**** Source records

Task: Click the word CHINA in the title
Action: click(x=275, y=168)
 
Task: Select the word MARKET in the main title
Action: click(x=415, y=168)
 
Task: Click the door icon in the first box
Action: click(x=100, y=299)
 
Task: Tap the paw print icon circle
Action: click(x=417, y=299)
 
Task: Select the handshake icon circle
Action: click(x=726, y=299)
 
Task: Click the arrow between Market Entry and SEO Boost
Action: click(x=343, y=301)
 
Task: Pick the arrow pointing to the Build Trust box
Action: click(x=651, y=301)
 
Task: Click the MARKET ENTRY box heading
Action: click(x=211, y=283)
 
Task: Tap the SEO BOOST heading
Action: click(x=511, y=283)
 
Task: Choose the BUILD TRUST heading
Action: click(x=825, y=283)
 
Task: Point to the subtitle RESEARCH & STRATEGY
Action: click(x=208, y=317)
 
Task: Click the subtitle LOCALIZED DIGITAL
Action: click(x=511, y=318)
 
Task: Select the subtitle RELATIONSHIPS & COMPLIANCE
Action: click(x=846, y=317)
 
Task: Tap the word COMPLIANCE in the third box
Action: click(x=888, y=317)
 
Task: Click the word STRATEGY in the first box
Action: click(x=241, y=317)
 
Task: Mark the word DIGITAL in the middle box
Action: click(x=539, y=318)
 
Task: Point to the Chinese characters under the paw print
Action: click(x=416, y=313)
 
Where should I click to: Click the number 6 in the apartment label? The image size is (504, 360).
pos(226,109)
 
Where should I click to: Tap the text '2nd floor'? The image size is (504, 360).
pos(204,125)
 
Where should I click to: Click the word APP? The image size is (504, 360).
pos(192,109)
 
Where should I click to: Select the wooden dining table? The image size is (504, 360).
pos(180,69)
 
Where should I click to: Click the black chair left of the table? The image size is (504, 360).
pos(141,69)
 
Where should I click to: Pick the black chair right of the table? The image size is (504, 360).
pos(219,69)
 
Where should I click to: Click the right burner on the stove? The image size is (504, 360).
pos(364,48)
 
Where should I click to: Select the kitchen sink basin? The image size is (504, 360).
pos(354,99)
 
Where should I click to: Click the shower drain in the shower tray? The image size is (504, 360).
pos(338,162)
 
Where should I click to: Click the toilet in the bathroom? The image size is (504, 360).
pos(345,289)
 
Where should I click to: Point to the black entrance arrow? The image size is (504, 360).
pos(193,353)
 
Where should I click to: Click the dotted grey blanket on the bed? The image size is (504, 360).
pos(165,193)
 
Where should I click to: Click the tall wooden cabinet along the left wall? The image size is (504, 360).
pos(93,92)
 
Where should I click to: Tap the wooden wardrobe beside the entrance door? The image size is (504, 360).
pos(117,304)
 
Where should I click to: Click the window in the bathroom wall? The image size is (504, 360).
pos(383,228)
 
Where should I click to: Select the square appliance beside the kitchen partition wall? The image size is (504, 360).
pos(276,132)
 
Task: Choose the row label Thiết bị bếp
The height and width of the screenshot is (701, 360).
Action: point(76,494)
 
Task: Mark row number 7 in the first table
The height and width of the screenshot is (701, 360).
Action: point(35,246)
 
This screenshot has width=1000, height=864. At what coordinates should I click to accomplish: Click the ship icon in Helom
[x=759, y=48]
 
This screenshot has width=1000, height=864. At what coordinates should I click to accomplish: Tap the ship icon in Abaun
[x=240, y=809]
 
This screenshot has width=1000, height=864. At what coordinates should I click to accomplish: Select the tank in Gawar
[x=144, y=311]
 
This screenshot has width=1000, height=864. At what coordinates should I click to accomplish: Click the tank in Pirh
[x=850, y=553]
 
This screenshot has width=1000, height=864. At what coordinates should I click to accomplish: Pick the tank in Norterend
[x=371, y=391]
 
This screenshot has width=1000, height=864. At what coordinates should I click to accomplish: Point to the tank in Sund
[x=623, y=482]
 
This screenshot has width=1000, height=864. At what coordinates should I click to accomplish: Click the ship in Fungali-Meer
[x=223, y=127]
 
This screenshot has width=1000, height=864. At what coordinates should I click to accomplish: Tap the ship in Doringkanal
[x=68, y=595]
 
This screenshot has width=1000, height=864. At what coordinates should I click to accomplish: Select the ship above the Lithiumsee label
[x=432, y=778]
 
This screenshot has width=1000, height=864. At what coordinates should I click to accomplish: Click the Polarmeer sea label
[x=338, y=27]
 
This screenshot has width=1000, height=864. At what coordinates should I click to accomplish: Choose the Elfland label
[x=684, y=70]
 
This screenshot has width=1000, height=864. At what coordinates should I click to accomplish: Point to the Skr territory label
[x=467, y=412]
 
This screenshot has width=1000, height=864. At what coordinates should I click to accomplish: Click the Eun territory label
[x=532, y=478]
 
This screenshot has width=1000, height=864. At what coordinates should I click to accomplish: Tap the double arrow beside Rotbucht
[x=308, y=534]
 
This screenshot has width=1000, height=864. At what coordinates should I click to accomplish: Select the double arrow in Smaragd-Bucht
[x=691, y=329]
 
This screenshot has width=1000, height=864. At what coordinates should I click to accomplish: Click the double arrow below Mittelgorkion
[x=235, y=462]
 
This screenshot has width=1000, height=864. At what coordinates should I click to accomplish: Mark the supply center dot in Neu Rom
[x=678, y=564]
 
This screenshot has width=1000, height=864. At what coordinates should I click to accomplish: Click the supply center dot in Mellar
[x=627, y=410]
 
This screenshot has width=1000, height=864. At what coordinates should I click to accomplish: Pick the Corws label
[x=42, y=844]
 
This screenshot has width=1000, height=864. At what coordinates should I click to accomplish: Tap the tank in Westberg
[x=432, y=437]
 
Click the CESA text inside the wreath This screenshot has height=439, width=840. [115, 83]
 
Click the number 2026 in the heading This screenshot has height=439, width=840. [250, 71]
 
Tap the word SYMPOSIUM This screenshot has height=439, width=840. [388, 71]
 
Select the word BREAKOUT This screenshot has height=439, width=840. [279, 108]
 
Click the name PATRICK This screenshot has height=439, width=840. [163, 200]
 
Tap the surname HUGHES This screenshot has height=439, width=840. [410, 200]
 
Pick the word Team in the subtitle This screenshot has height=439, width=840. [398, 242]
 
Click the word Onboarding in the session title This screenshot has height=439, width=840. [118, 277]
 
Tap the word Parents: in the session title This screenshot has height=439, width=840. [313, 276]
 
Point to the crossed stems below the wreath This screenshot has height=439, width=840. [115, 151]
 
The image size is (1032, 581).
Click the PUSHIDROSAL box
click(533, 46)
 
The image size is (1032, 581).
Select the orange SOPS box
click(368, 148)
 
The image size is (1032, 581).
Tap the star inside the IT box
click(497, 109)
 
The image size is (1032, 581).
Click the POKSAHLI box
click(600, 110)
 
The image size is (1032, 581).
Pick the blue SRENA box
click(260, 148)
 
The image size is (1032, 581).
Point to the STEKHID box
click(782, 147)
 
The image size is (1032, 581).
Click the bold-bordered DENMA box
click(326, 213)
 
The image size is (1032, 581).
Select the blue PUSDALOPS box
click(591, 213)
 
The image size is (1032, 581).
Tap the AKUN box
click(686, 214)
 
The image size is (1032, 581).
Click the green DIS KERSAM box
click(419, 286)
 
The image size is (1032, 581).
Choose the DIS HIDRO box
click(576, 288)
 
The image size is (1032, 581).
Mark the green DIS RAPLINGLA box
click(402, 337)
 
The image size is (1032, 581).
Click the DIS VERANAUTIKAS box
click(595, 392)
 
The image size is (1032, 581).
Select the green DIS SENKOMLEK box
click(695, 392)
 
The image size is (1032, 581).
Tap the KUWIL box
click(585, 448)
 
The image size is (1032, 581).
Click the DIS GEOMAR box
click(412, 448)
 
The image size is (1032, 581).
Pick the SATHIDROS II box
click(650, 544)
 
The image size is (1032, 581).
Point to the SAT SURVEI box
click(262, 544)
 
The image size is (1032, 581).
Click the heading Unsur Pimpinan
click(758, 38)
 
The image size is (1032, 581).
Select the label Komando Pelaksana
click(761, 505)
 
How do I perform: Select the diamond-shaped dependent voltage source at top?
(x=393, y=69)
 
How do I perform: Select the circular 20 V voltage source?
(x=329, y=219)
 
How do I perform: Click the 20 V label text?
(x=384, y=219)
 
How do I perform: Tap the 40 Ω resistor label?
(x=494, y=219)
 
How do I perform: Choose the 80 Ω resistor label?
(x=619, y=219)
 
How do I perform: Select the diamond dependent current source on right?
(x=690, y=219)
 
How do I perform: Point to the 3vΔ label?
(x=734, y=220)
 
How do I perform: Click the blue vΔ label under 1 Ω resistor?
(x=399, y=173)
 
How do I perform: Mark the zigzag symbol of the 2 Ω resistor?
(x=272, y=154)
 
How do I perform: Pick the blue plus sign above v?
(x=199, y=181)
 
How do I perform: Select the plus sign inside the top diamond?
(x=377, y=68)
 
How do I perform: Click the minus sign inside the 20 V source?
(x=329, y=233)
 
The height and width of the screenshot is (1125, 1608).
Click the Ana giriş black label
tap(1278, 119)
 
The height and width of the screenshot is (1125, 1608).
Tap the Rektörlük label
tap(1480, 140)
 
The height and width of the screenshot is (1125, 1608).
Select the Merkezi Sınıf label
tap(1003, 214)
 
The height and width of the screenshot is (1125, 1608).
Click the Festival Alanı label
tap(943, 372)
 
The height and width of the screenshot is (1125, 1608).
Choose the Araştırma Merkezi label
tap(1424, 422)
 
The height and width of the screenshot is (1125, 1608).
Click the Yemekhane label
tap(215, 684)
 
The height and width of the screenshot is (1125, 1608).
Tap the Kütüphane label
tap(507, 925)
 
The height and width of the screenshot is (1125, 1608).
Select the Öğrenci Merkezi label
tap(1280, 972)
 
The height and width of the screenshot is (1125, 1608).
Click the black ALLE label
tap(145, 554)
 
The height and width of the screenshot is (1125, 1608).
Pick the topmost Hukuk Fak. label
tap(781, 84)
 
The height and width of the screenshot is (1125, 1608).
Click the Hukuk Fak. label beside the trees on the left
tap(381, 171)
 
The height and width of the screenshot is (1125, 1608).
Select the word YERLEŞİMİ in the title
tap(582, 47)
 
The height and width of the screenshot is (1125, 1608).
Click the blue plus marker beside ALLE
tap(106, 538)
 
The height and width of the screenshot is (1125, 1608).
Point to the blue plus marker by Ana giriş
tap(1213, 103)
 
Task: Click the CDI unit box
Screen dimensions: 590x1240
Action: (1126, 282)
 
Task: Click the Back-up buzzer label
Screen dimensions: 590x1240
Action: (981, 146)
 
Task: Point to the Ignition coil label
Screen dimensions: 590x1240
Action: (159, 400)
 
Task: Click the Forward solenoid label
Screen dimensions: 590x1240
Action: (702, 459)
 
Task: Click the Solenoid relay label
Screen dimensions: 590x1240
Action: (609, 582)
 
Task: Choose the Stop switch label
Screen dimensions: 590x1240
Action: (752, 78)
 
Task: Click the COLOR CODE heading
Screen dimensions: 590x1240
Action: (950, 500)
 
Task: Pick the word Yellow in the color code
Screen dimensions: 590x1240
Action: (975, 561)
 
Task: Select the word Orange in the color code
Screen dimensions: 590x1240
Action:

********

* The task *
Rewrite everything from the line containing "How do I perform: Tap" down to the line containing "(x=690, y=219)" as a JSON list of strings, one string per line, leaving out blank lines.

* Answer in full *
[
  "How do I perform: Tap the 40 Ω resistor label?",
  "(x=494, y=219)",
  "How do I perform: Choose the 80 Ω resistor label?",
  "(x=619, y=219)",
  "How do I perform: Select the diamond dependent current source on right?",
  "(x=690, y=219)"
]